Tuesday, May 30, 2017

Library's Open



 Finally some photos from the 2-year long transformation of our "new" library.

This room is the original nursery of the house: or so we believe. All decor (it has been redecorated more than any other room in the house) appear to be child-related. The most recent ones definitely were (including Sleeping Beauty, Cinderella, Harry Potter, and Star Wars themes.) And the original wallpaper was a pink and blue abstract design with a gilt pattern. That pink and blue pattern was not at all what I expected to find adhered to the bare plaster. The woodwork in the room has always been painted—there is no stain or clear finish on the wood under layers and layers of paint.

This room had a lot of damage, too. Water, plaster issues, floor damage and electrical issues add up to the reason it's taken us 2 years to (almost) complete it.

There are some paint touch ups to do. And I need to find a long (looooong) paint brush to paint the wall behind the radiator. And a yet-to-be-done electrical repair. We also have some things to put into place, including photos and other framed art.

Let me know what you think.

This is the room as it appeared when we purchased the house. That's a Harry Potter border running around the middle of the room.

Scraping layers of wallpaper and repairing tons of damage to the walls was very time consuming.
Original wallpaper scraps

The big patch on the ceiling and wall where the chimney from the fireplace below leaked - for decades. There were about 35 small patches made over the years in this one area.
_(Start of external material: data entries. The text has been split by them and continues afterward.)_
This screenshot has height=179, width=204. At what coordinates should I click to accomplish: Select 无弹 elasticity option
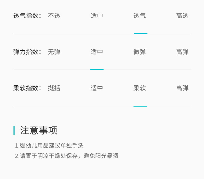point(54,52)
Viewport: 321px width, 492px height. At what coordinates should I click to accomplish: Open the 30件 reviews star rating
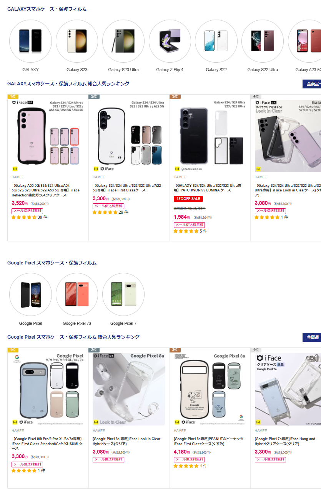[29, 218]
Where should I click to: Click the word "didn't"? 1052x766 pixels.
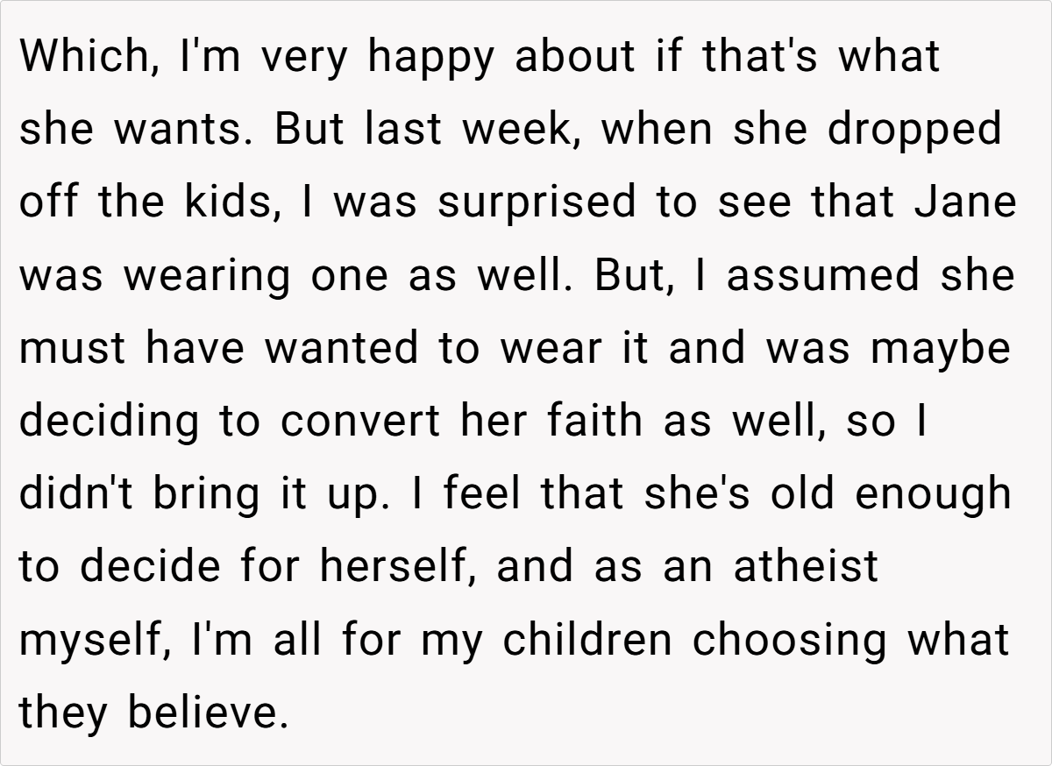[x=78, y=494]
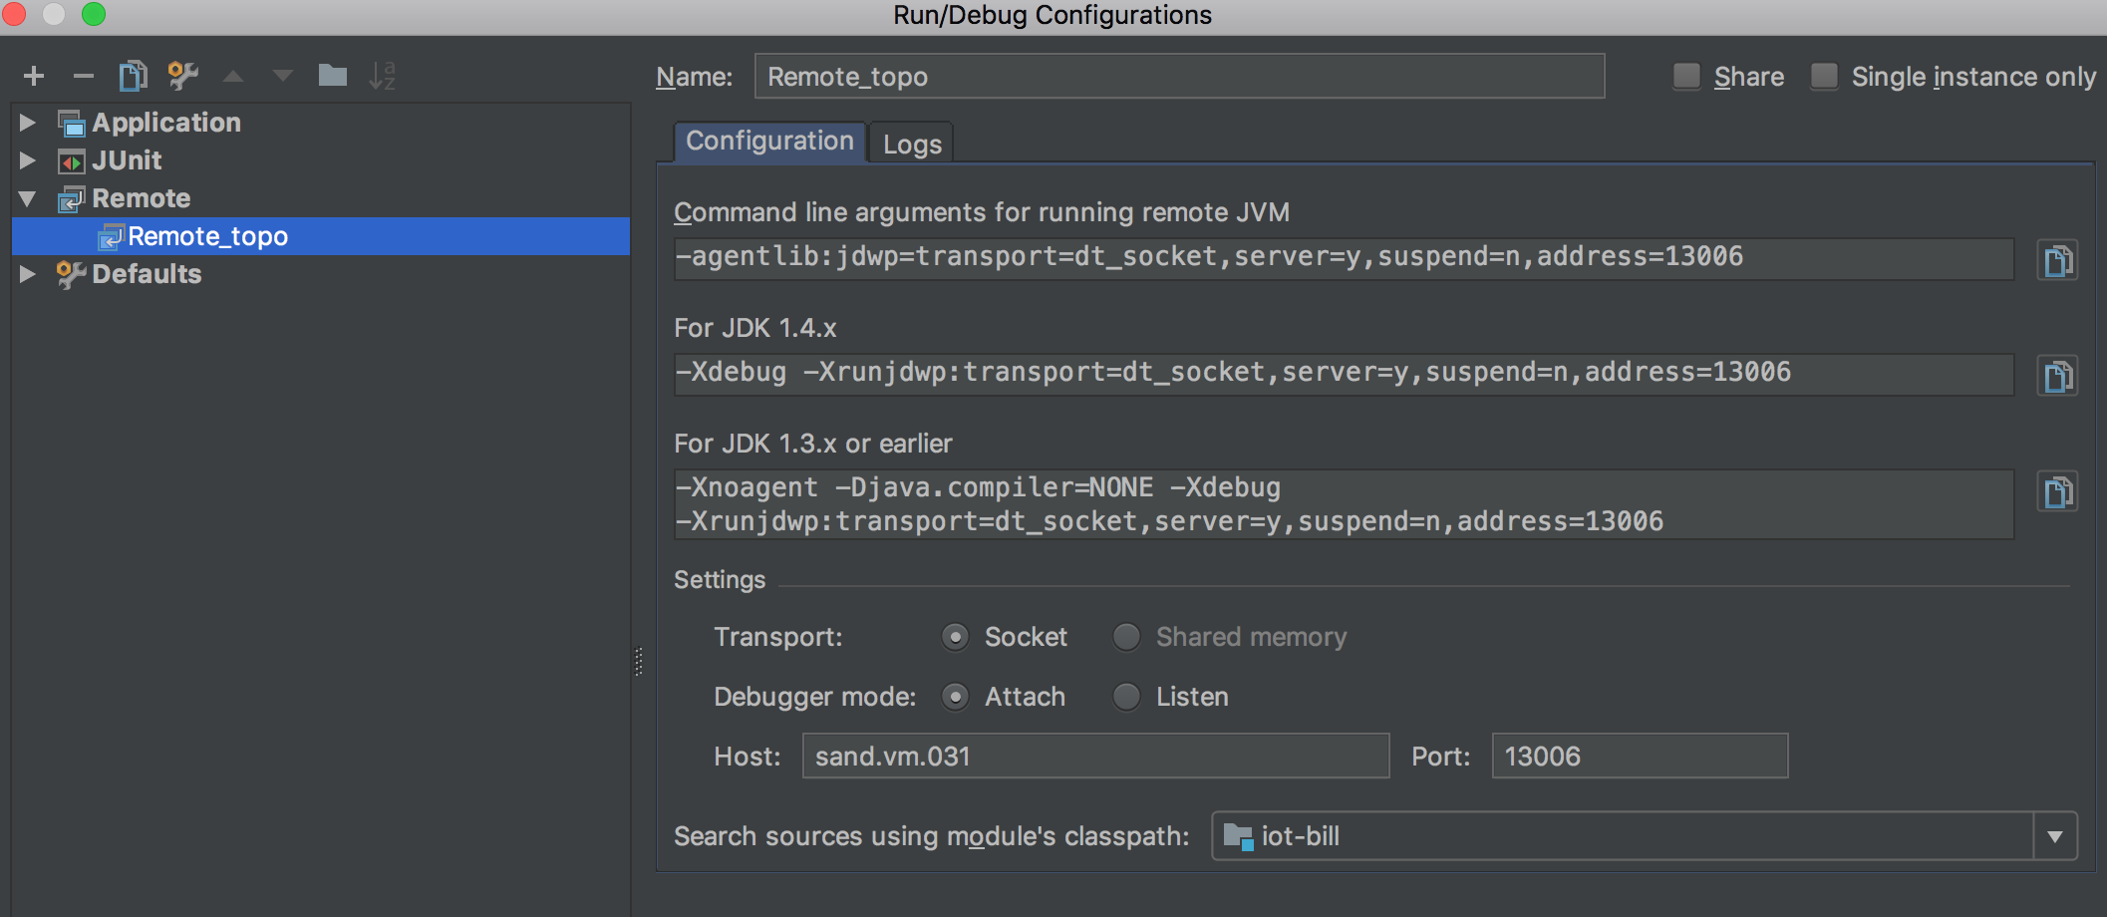Viewport: 2107px width, 917px height.
Task: Open edit defaults wrench icon
Action: (182, 76)

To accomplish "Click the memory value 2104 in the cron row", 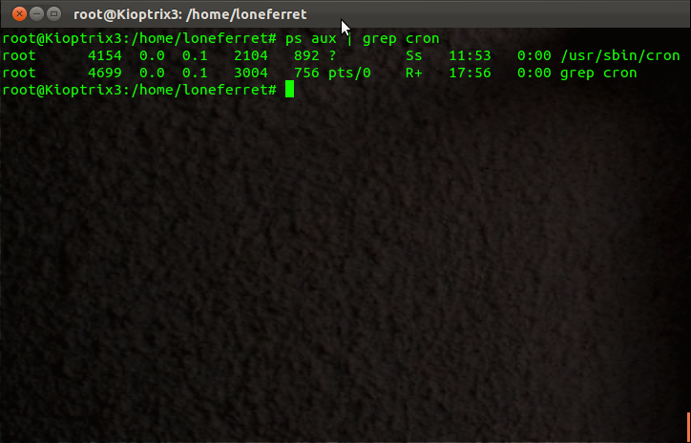I will pyautogui.click(x=251, y=55).
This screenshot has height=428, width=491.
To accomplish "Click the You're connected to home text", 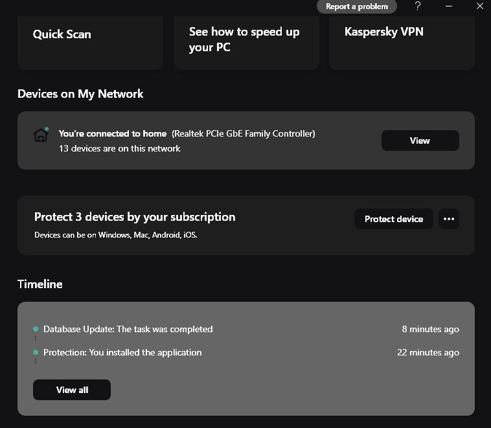I will pyautogui.click(x=113, y=133).
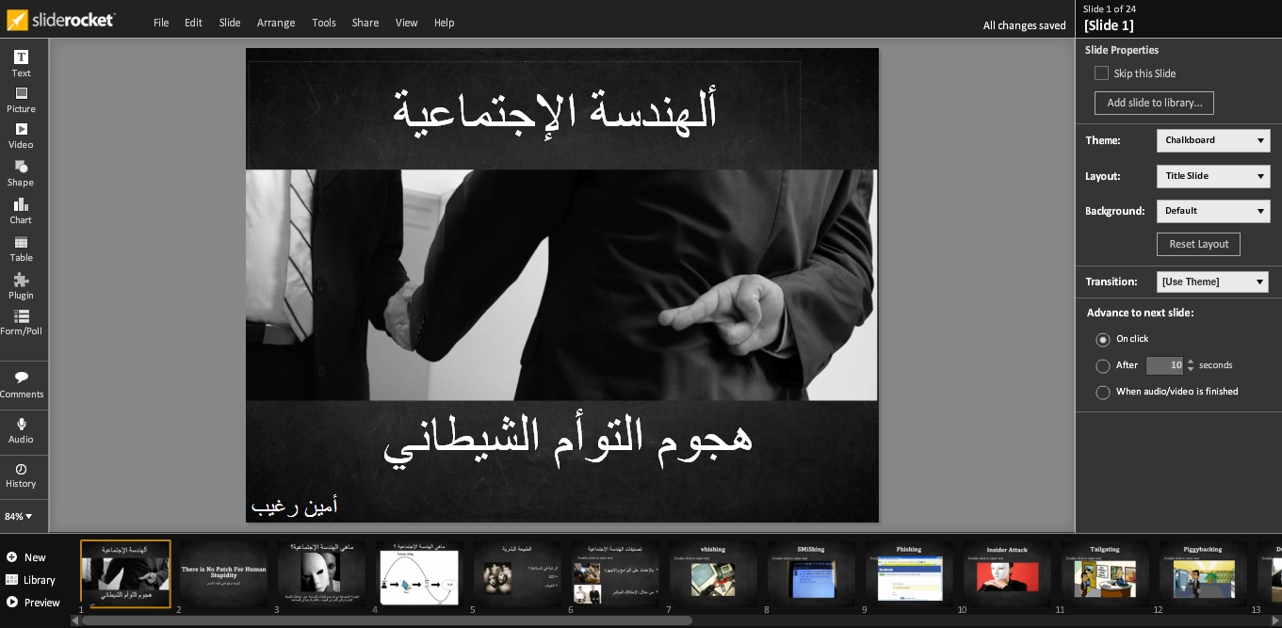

More of a storage space during renovation.

Adding "panelling" and patching more damaged plaster next to the window. I use Water Putty (the tan spot on the wall) for a lot of my patching - it never shrinks and as long as you oil prime it, it can be used successfully outdoors.

It's a pretty moody room. Dark, cool and perfect for reading, studying or getting real work done. Two desks—a drop-front and a cylinder desk—allow for easy and separate working.

We love to add beautiful fireplace mantles where there aren't fireplaces (see the Parlor). I have yet to install the sconces, so for now the wires and electrical boxes are hanging out with the pelican.

Saturday, May 27, 2017

Sneaking Into the Library

Worked all day to get the library ready for the upcoming house tour. Soon I'll post a full recap of what happened in there as we turned the 110 year old nursery into a sombre library. Here are some sneak peaks until then.  Hope you enjoy.

A cozy place to sit while you work.

Look kids, a web-footed birdie.

Keeping papers in order with an Eastlake-style paperweight.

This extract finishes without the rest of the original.